(Dataset entries)
□ □ □
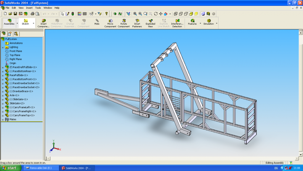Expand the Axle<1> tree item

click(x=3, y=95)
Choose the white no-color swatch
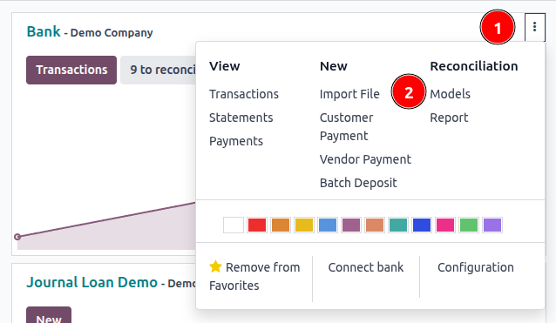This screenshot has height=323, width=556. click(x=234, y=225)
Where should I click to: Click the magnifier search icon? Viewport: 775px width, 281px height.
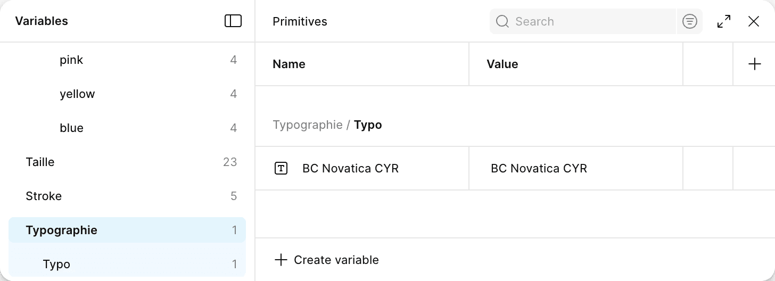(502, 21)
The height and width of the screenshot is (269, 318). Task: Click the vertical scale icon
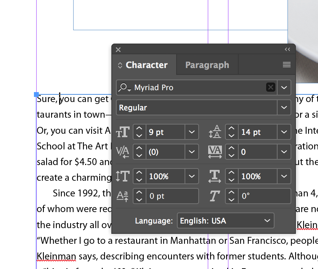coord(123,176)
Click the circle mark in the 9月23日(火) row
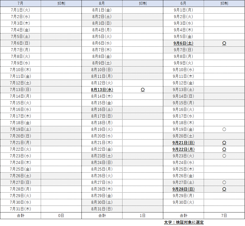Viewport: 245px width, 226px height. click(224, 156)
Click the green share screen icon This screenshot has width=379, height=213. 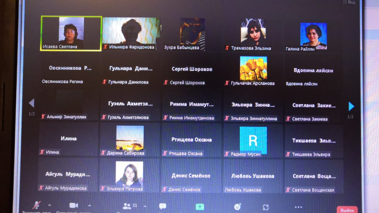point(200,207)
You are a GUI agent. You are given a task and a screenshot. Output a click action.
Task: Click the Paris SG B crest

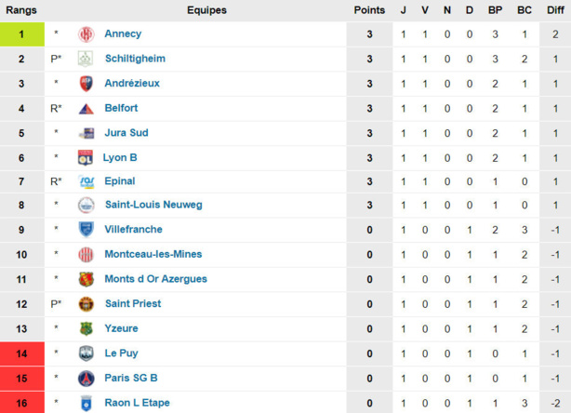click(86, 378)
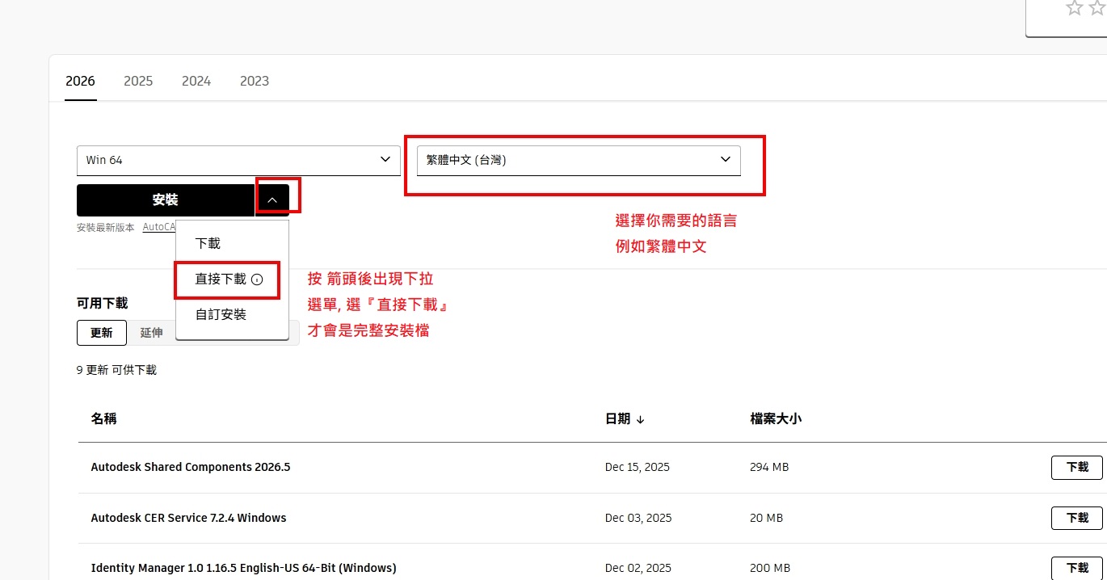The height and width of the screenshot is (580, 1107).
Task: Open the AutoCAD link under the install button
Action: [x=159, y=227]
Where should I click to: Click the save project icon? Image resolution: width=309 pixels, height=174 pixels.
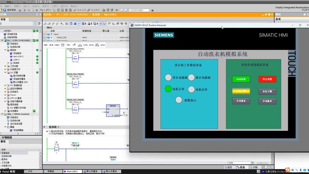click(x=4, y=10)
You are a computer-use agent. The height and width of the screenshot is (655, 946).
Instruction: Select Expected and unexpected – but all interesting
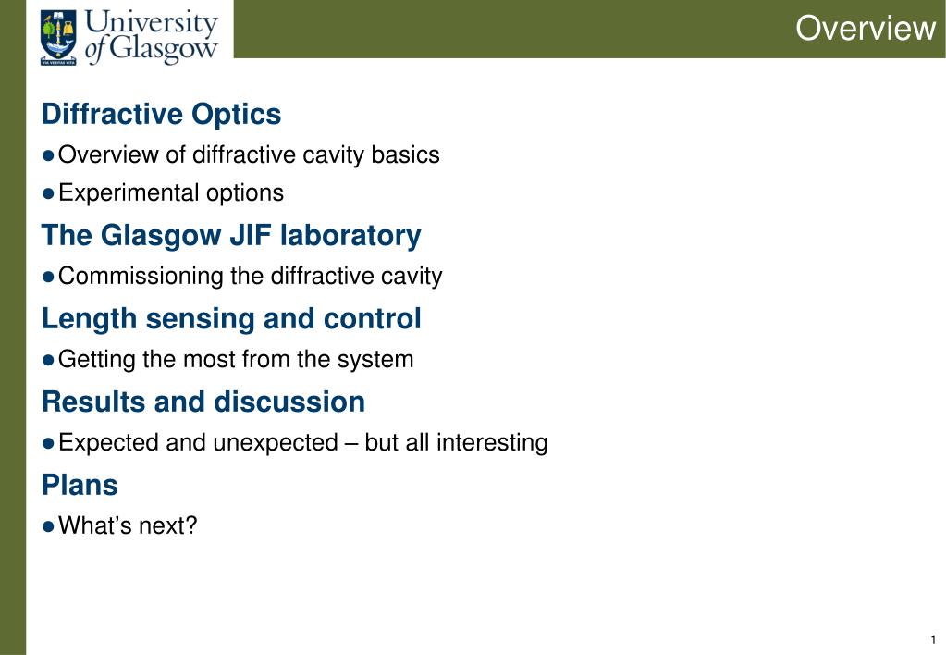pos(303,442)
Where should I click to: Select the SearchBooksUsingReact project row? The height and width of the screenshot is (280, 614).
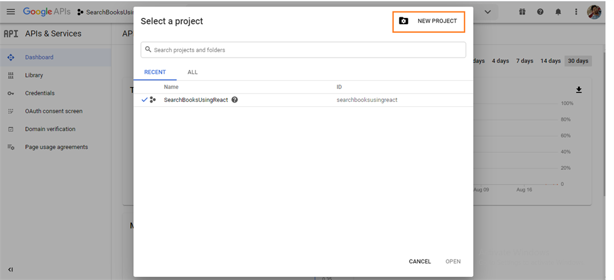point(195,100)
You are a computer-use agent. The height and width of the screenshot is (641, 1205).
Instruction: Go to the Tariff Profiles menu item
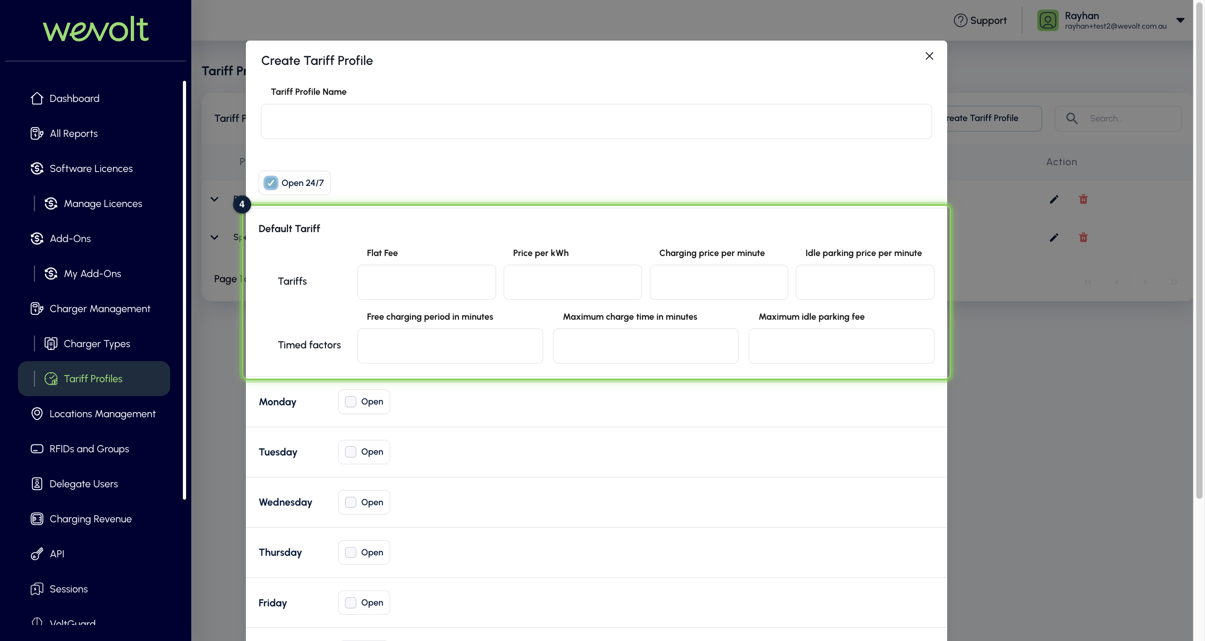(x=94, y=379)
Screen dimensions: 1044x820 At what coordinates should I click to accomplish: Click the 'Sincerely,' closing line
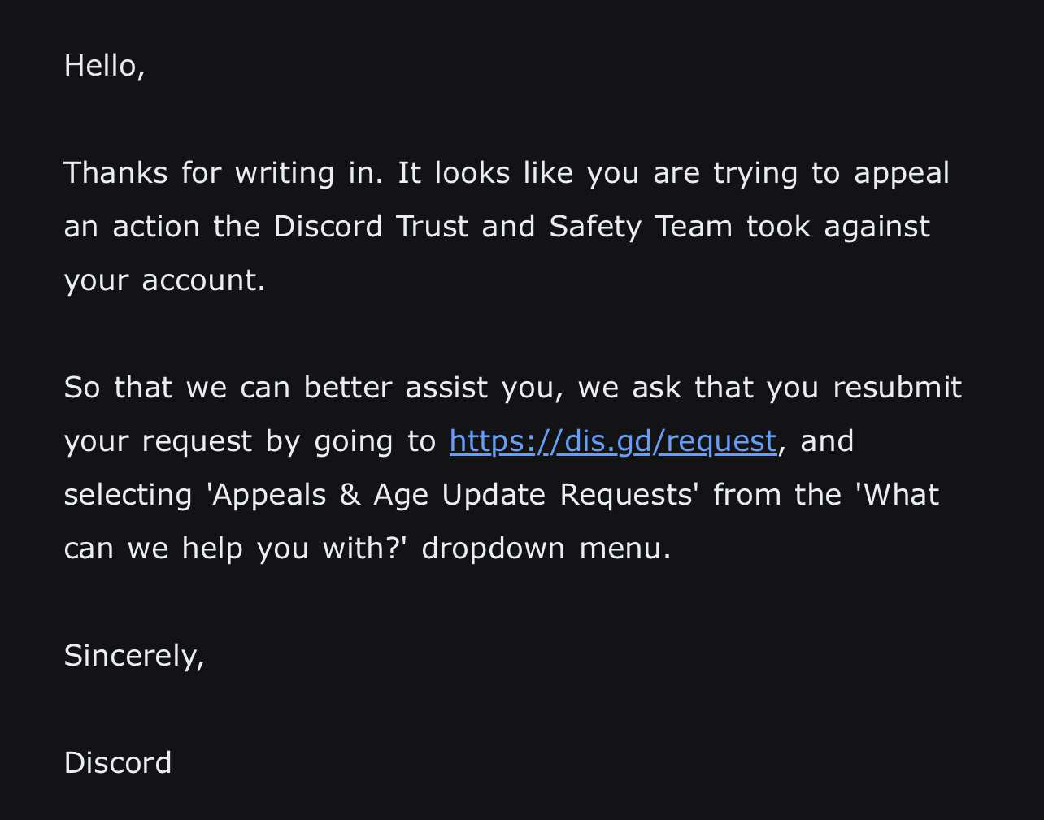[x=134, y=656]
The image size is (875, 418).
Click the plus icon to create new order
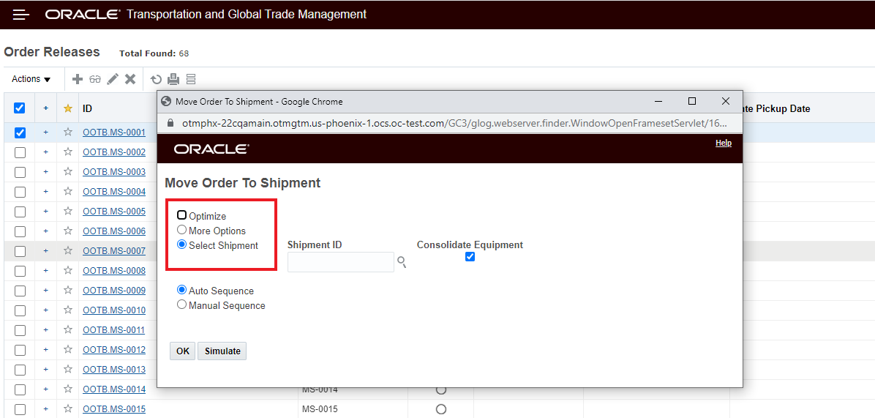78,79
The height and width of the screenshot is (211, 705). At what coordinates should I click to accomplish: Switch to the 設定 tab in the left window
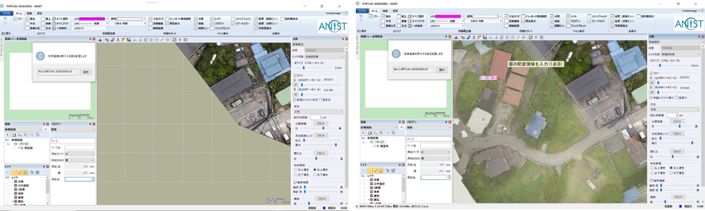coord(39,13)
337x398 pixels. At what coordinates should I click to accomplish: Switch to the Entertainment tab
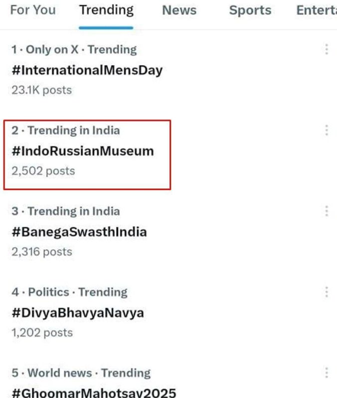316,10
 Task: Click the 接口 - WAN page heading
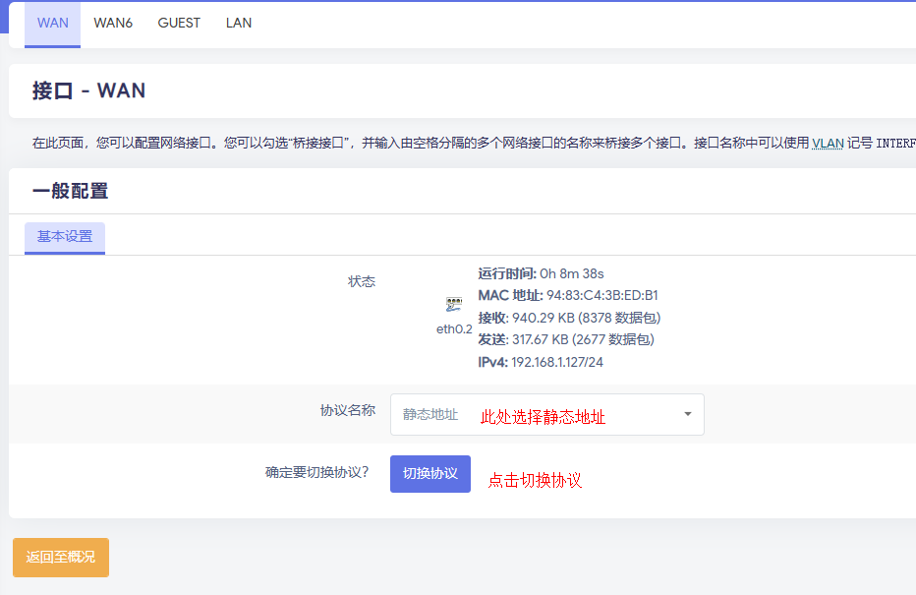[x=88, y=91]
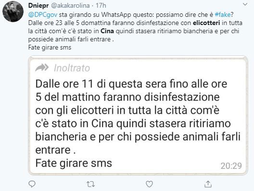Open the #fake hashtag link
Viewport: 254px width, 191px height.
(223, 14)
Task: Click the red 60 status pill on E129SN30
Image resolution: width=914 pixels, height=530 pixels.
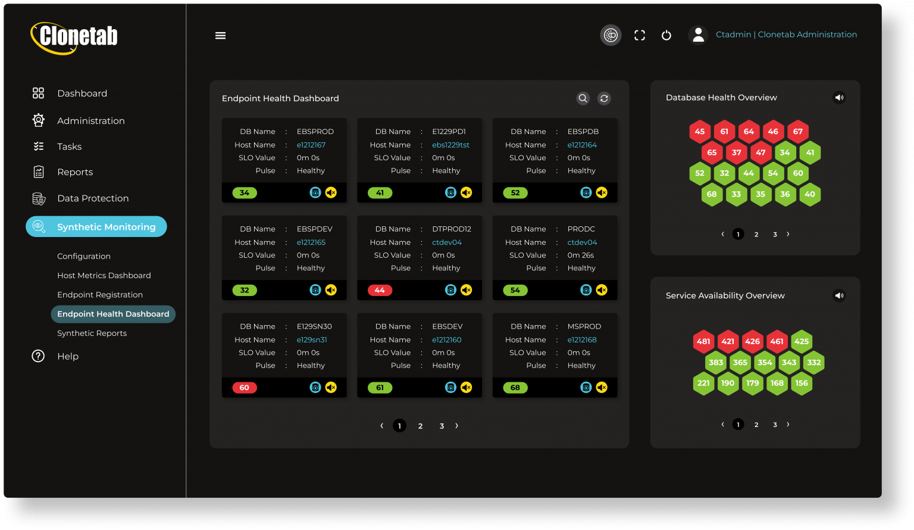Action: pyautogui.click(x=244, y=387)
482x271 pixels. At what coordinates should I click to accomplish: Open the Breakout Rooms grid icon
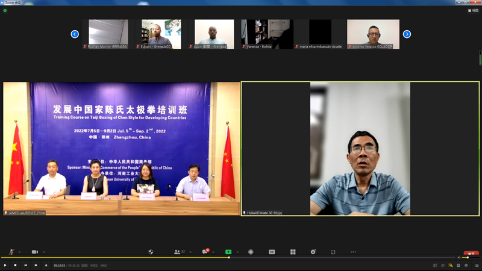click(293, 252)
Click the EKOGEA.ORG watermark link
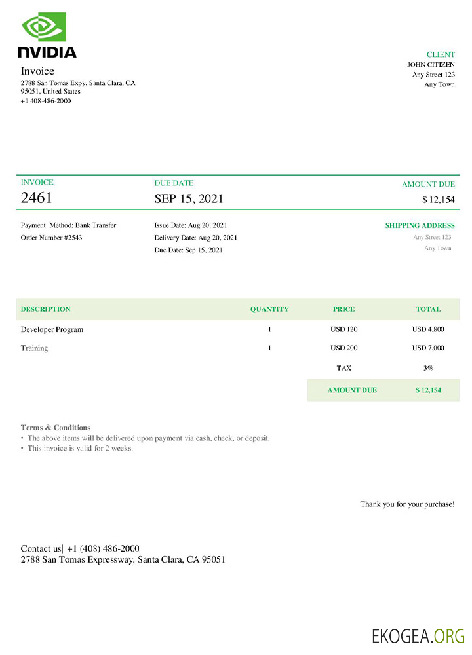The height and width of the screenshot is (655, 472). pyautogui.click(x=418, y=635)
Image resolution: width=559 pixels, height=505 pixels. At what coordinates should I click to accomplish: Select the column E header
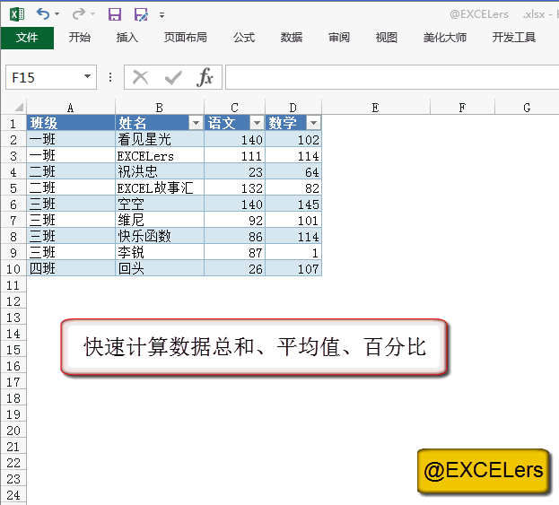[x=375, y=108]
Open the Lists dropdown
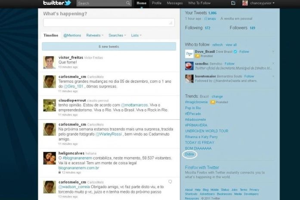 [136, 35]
□ □ □
### Exercise details
Leave out the pictures, and retype exactly the lines from the one containing "Click the EKOGEA.ORG watermark link" through the last line of the data above, no more and no less.

### Solved problem
Click the EKOGEA.ORG watermark link
The height and width of the screenshot is (655, 472). pyautogui.click(x=418, y=635)
Image resolution: width=559 pixels, height=505 pixels. At what coordinates should I click to accomplish: Select the column E header
[x=375, y=108]
Open the Lists dropdown
 [136, 35]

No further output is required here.